Democratic presidential hopefuls Sens. Kamala Harris of California and Elizabeth Warren of Massachusetts have both said recently that they support the idea of reparations for Black Americans impacted by the legacy of slavery.
Harris, who announced her bid for president last month, discussed the issue on New York radio show “The Breakfast Club,” where she agreed with hosts that reparations and race-conscious policy are needed to begin addressing problems of “inequities” and discrimination in America.
“We have to be honest that people in this country do not start from the same place or have access to the same opportunities,” Harris said in a statement to The New York Times on Thursday, doubling down on her remarks. “I’m serious about taking an approach that would change policies and structures and make real investments in Black communities.”

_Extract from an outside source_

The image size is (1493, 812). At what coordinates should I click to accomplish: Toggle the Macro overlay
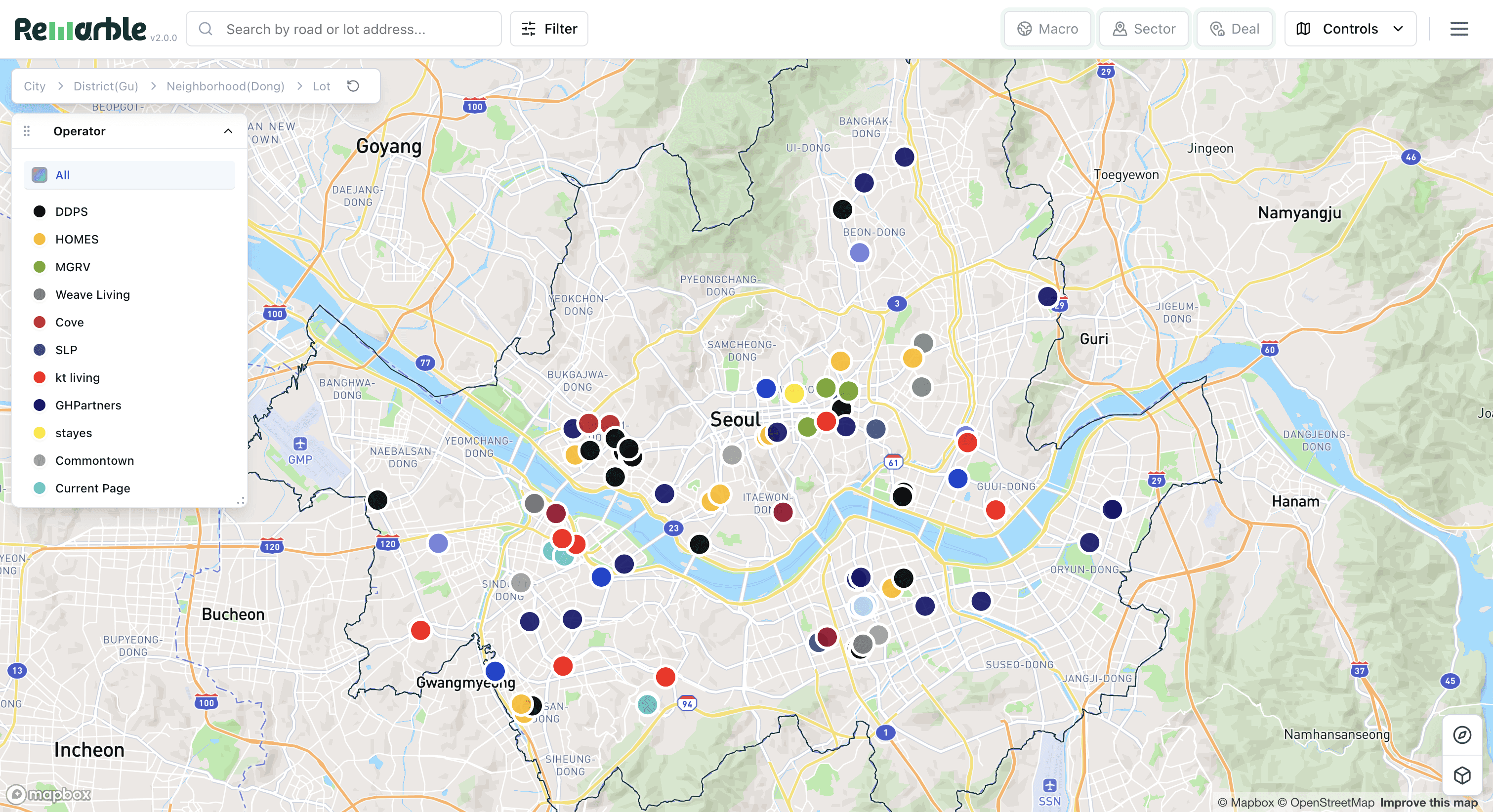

Warren has also voiced her support for reparations.
“We must confront the dark history of slavery and government-sanctioned discrimination in this country that has had many consequences including undermining the ability of Black families to build wealth in America for generations,” Warren said Thursday in a statement.
She added: “Black families have had a much steeper hill to climb — and we need systemic, structural changes to address that.”
As reported by Fox News, reparations would involve the federal government’s acknowledgement of the ongoing legacy of slavery and race-based discrimination, and provide compensation to those affected by it. Policy experts estimate such a move could cost trillions of dollars. The United States Gross National Product, a measure of all the goods and services produced by American residents and companies, is approximately $19.4 trillion.
Not everyone has been on board with it. Vermont Sen. Bernie Sanders (I) totally dismissed the idea in 2016, saying reparations would be “divisive.” Former Secretary of State Hillary Clinton and President Barack Obama have also had reservations on the issue.
Other prominent Democrats have offered alternative solutions to address America’s issues of social and racial inequality. Sen. Cory Booker of New Jersey, who’s also running for president, has proposed helping children from low-income families with a so-called “baby bonds policy,” which would provide them with government-funded savings accounts that rise to as much as $50,000 for the lowest income brackets, The New York Times reported.
Meanwhile, Sen. Kirsten Gillibrand of New York has thrown her support behind a proposal that would allow Americans who don’t have checking accounts to bank at their local post office. The newspaper noted that the bulk of America’s unbanked population are people of color.
There’s still much political risk associated with supporting reparations, however, and a 2014 poll showed there’s still much opposition to the idea.